[Aim] Rescale and reproduce everything from the line containing "Image resolution: width=1932, height=1924." down to the end of the records, with both ends included and the requests copied unchanged. Multiply every coordinate in the answers by 2 and round to whole numbers, with halves rounded up.

___ Supplied material

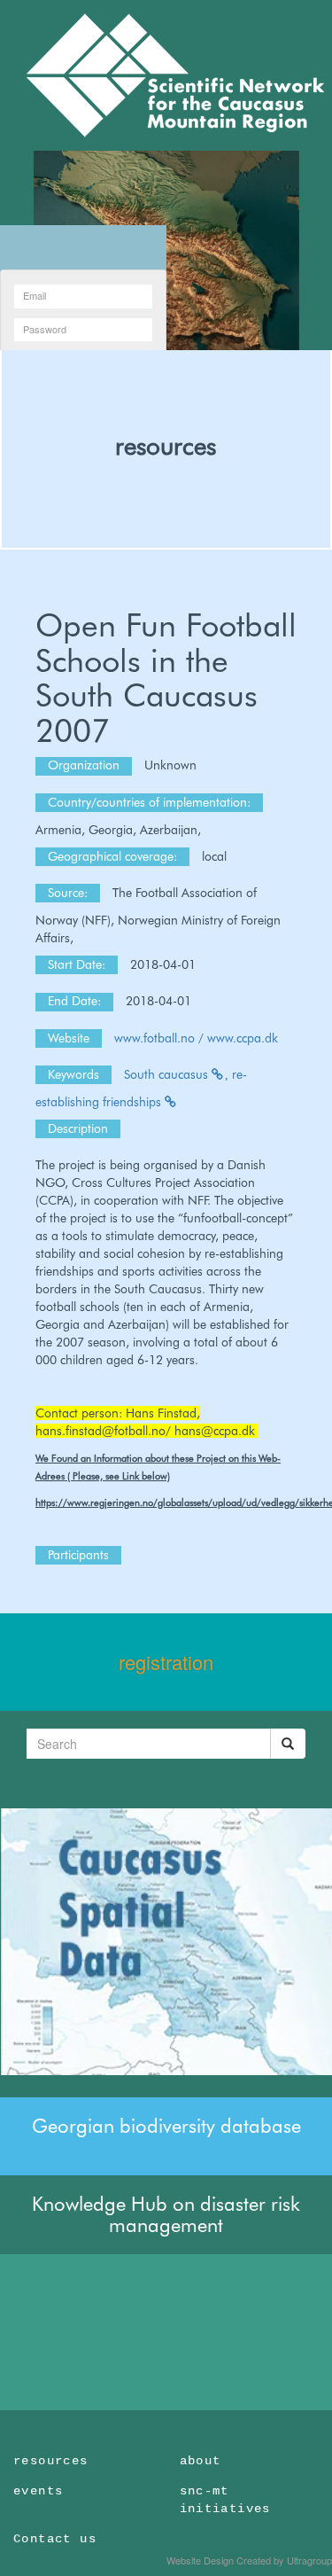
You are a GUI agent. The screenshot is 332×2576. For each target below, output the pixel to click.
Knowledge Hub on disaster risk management (166, 2214)
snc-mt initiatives (225, 2500)
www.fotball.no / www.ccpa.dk (196, 1038)
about (200, 2461)
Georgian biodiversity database (166, 2125)
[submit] (287, 1744)
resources (165, 446)
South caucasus (168, 1074)
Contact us (55, 2539)
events (38, 2491)
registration (166, 1661)
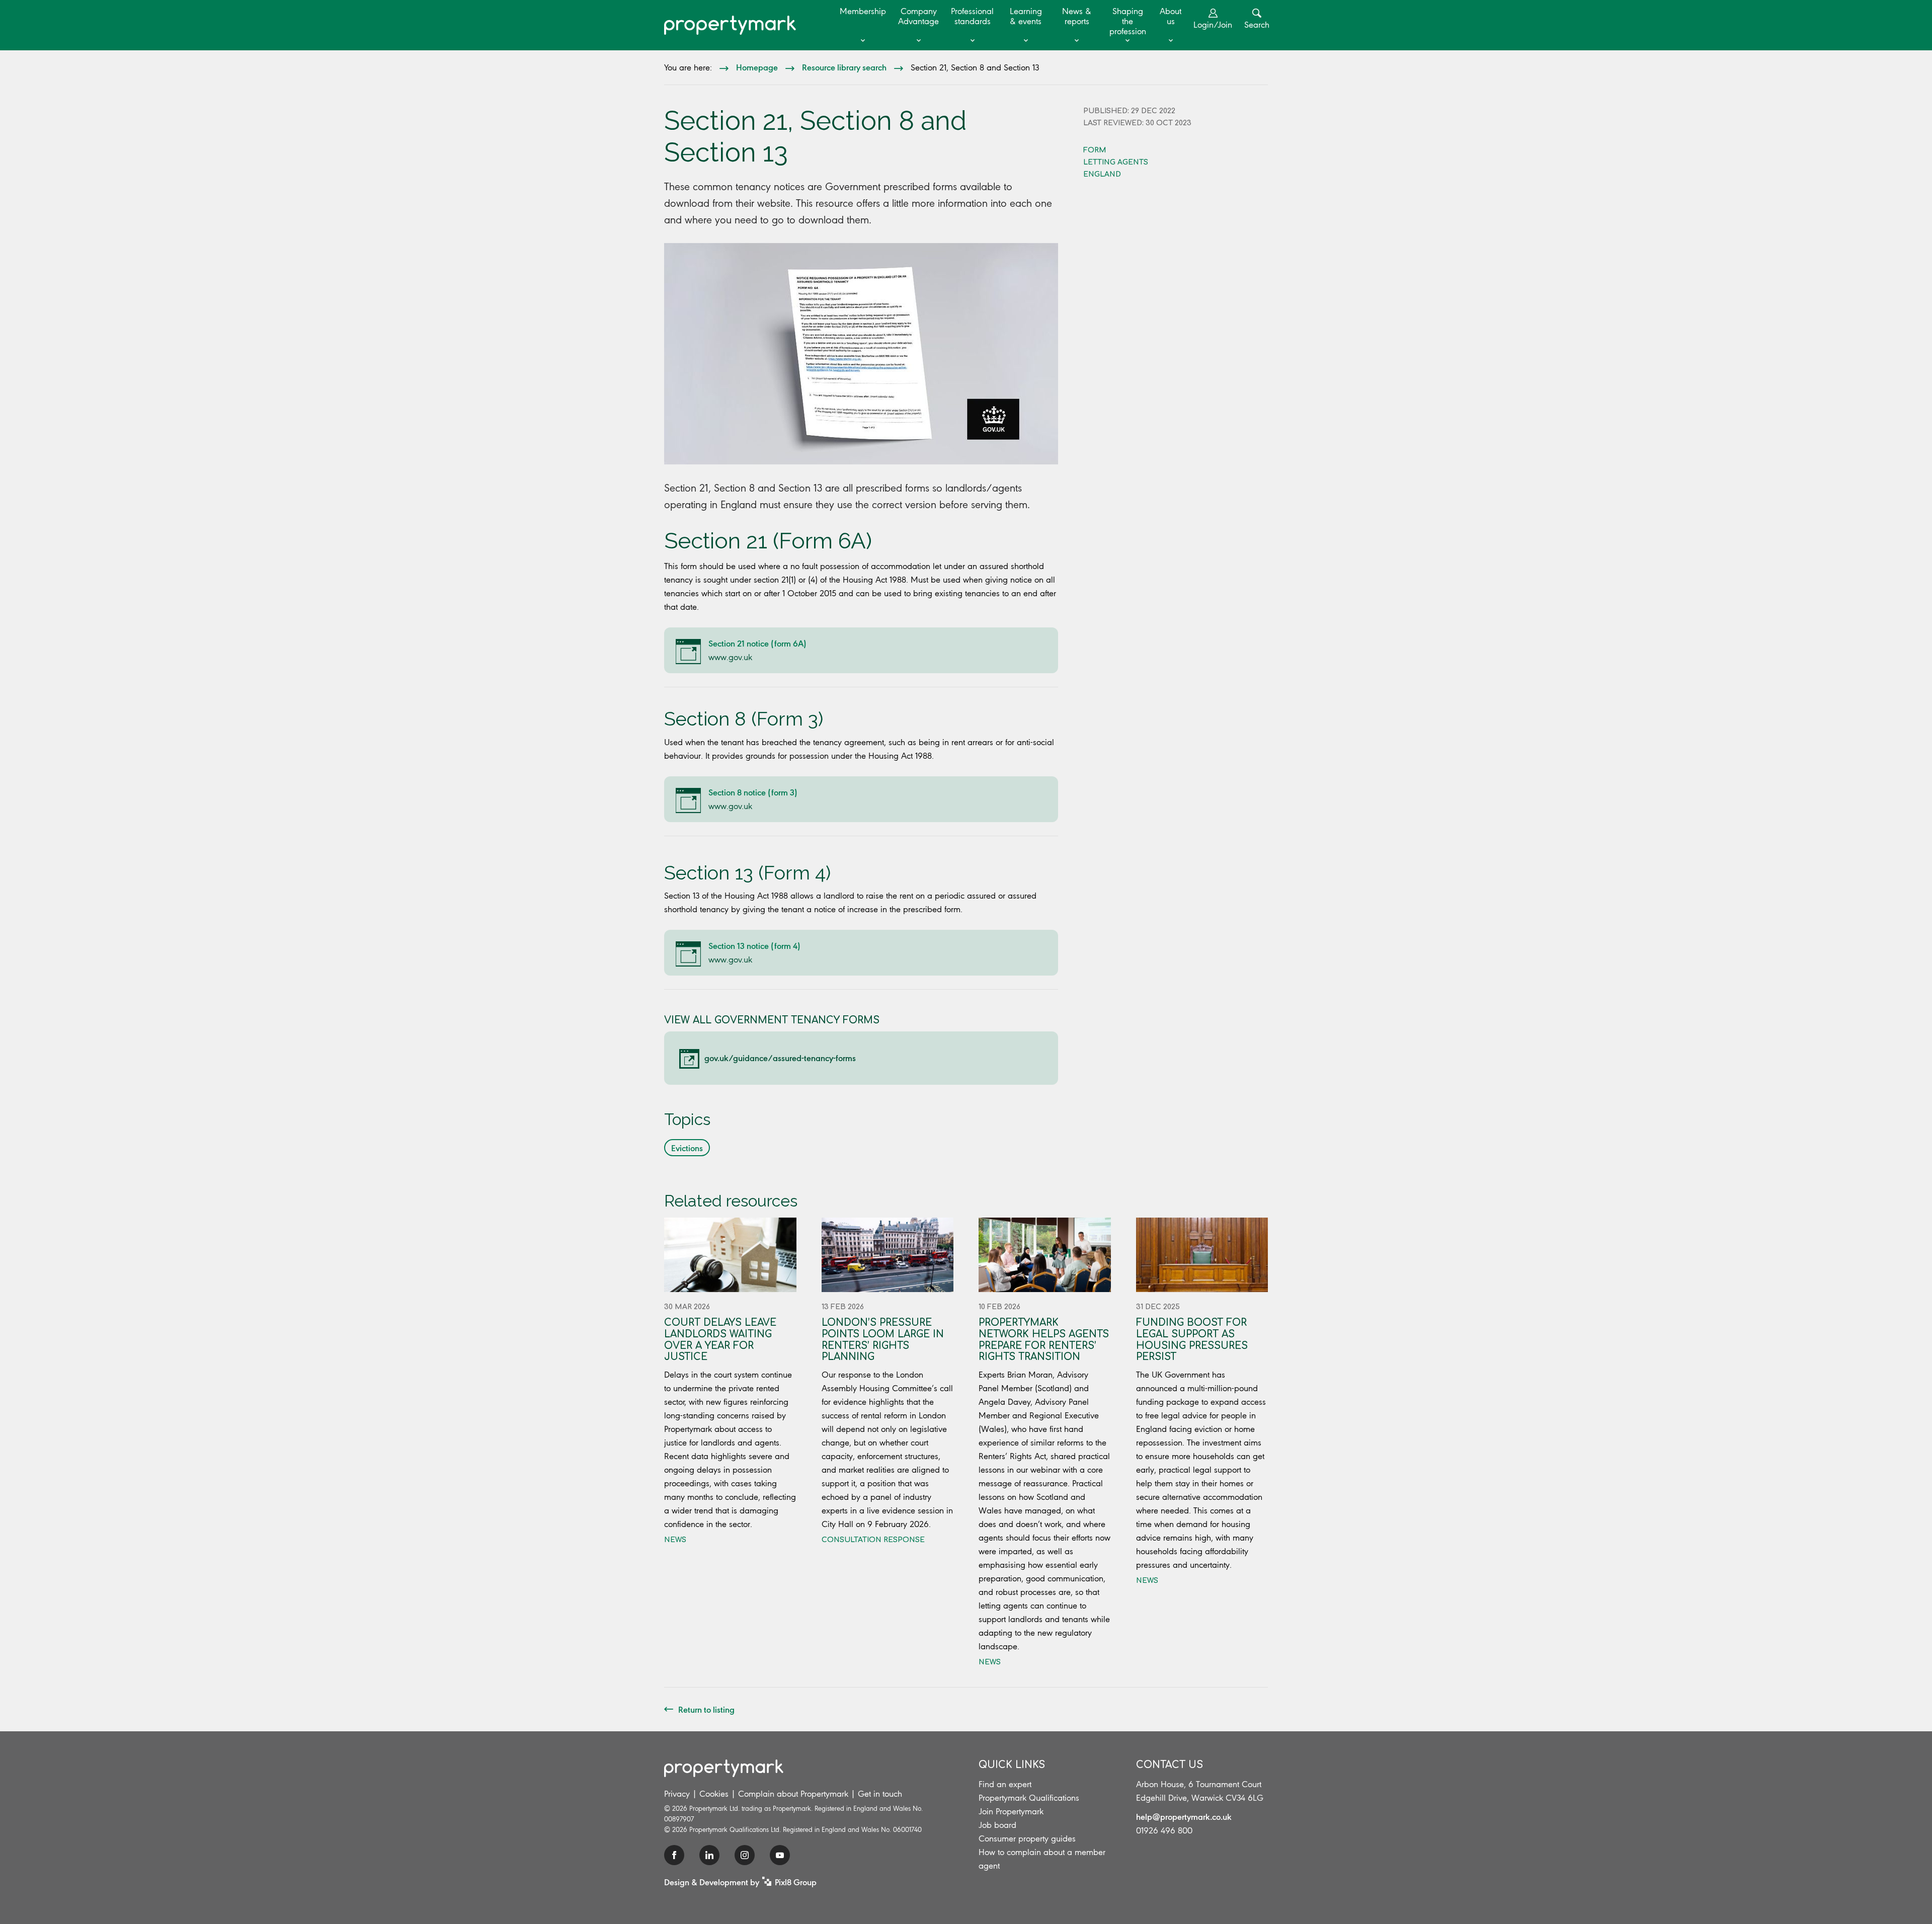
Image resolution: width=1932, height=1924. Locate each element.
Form (1094, 150)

______

[Full solution]
Image resolution: width=1932, height=1924. Locate each element.
Form (2188, 300)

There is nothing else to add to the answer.